== Excerpt ==
◆ ◆ ◆ ◆
Opinion
Docket No. L.A. 16399.
May 31, 1938.
APPEAL from a judgment of the Superior Court of Los Angeles County ordering distribution of a trust estate. Harry R. Archbald, Judge. Reversed.
The facts are stated in the opinion of the court.
Meserve, Mumper, Hughes Robertson and Roy L. Herndon for Appellants.
Eckman Lindstrom and Morton L. Barker for Respondents.
The final decree of distribution entered in decedent's estate followed closely the provisions of his will concerning the creation of a trust and the payment by the trustee of the net income from the trust property to decedent's widow and two daughters, and further provided: "Upon the death or remarriage of said widow, the said trust shall terminate and said trustee shall distribute (italics added) the balance remaining in said trust fund to the two abovenamed daughters of decedent, in equal proportions, share and share alike." Margaret O'Mara, one of the daughters, predeceased the widow, and there was distributed to the Farmers and Merchants Bank, as trustee, the entire residue, to pay $50 a month to the widow of Wallace, a second wife, and any excess of $50 to be paid to his daughters by a former marriage, Jessie W. Buchanan and Margaret W. O'Mara, and, in the event of the death or remarriage of the widow, then the trustee should turn over the balance remaining to these two daughters. The question for determination is whether the daughters, under the decree of distribution of the father's estate, acquired contingent or vested remainders in the trust property. Both the trial court and the District Court of Appeal held that they were contingent remainders, the effect of which, obviously, is intestacy as to one-half of the trust property because of the lapsing of one daughter's interest in the remainder by reason of her death prior to the termination of the trust.
◆ ◆ ◆ ◆
[Data items]
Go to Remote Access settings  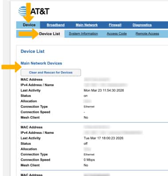(x=147, y=34)
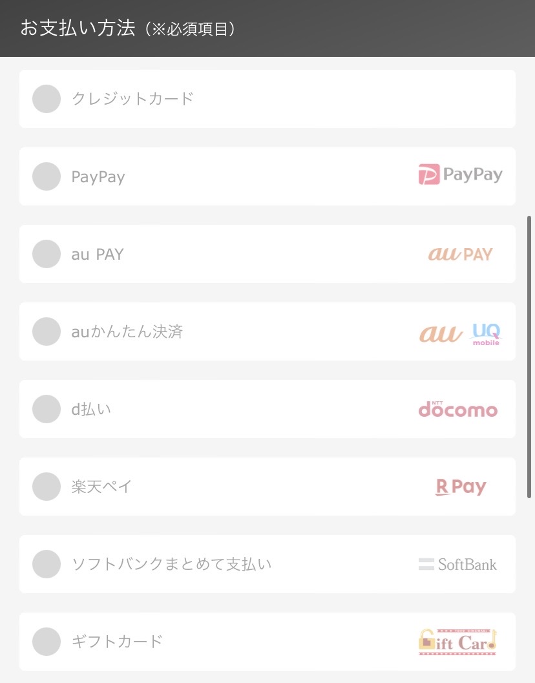The image size is (535, 683).
Task: Select the クレジットカード radio button
Action: 46,99

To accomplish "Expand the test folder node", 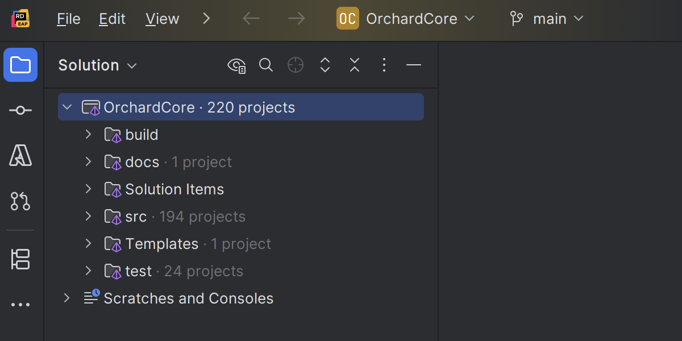I will click(88, 271).
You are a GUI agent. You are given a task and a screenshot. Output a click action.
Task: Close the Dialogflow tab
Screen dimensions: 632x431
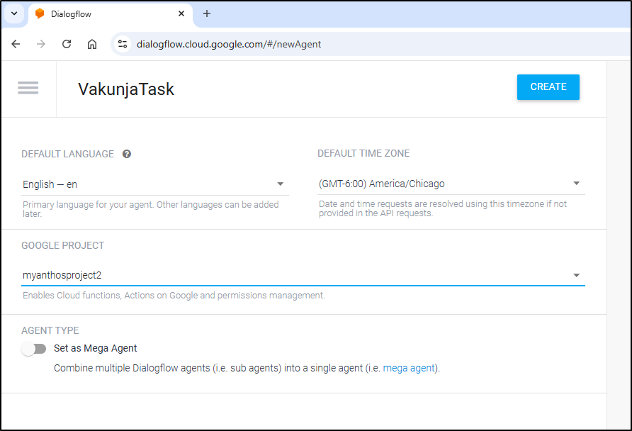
◆ ◆ ◆ ◆
== Exercise details ==
Write out everything in the court opinion from "May 31, 1938." down to "Archbald, Judge. Reversed.", swapping "judgment" for "decree".

== Worked answer ==
May 31, 1938.
APPEAL from a decree of the Superior Court of Los Angeles County ordering distribution of a trust estate. Harry R. Archbald, Judge. Reversed.